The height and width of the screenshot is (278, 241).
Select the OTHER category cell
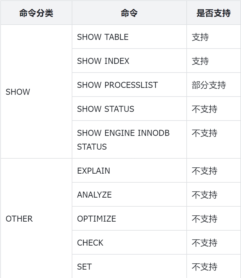[x=19, y=219]

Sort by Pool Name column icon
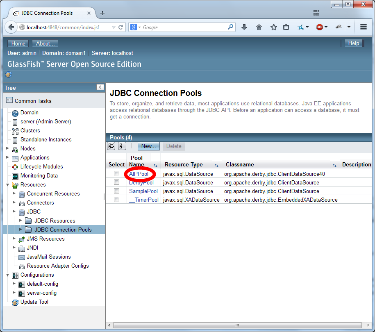155,166
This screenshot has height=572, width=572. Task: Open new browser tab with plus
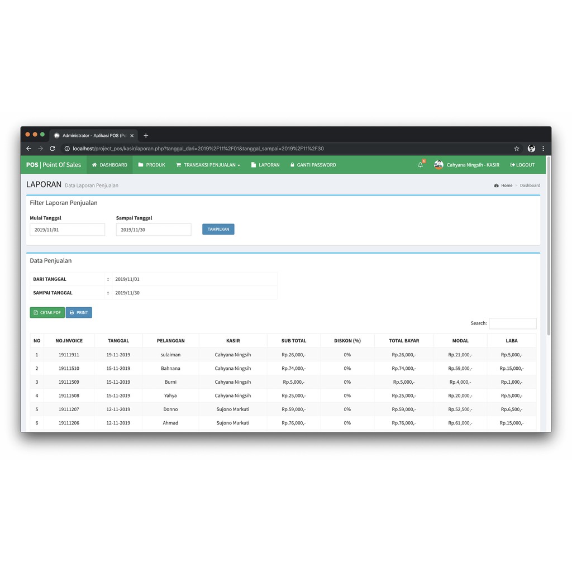pyautogui.click(x=146, y=136)
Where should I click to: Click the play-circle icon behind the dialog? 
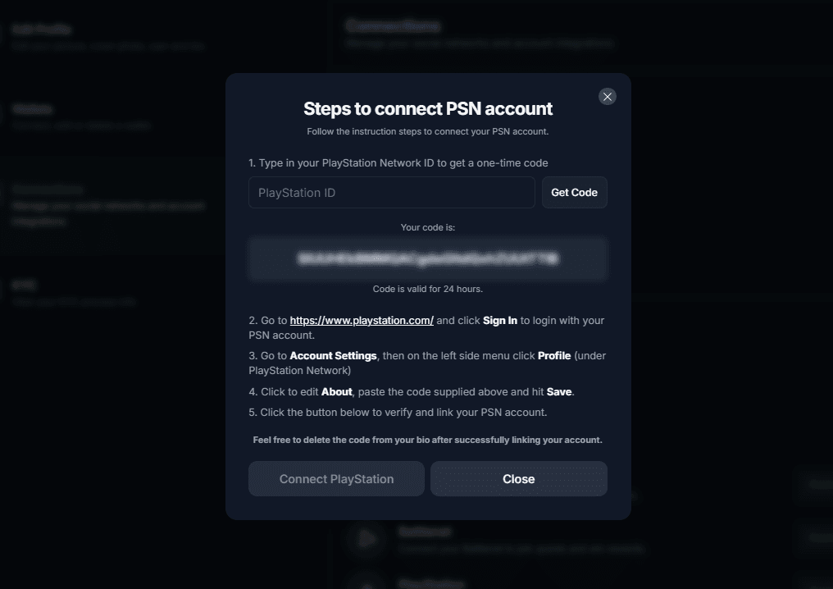click(x=366, y=538)
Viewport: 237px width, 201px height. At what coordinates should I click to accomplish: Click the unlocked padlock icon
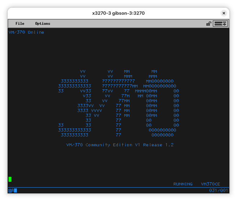(209, 24)
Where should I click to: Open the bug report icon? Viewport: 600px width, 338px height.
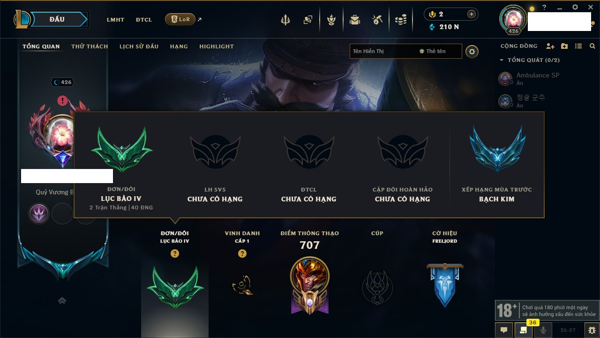(592, 330)
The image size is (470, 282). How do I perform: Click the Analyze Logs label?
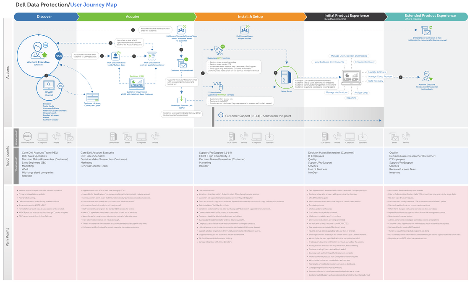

▶ Exercise goal:
Write out every line above exactly, minus images.

▶ Answer space:
The height and width of the screenshot is (278, 241).
Select the OTHER category cell
[x=19, y=219]

Sort by Pool Name column icon
155,166
This screenshot has height=572, width=572. Task: Open new browser tab with plus
pyautogui.click(x=146, y=136)
Where should I click to: Click the play-circle icon behind the dialog? 
click(x=366, y=538)
Viewport: 237px width, 201px height. At what coordinates should I click to accomplish: Click the unlocked padlock icon
(209, 24)
Where should I click to: Open the bug report icon? Viewport: 600px width, 338px height.
(592, 330)
The image size is (470, 282). How do I perform: Click the Analyze Logs label?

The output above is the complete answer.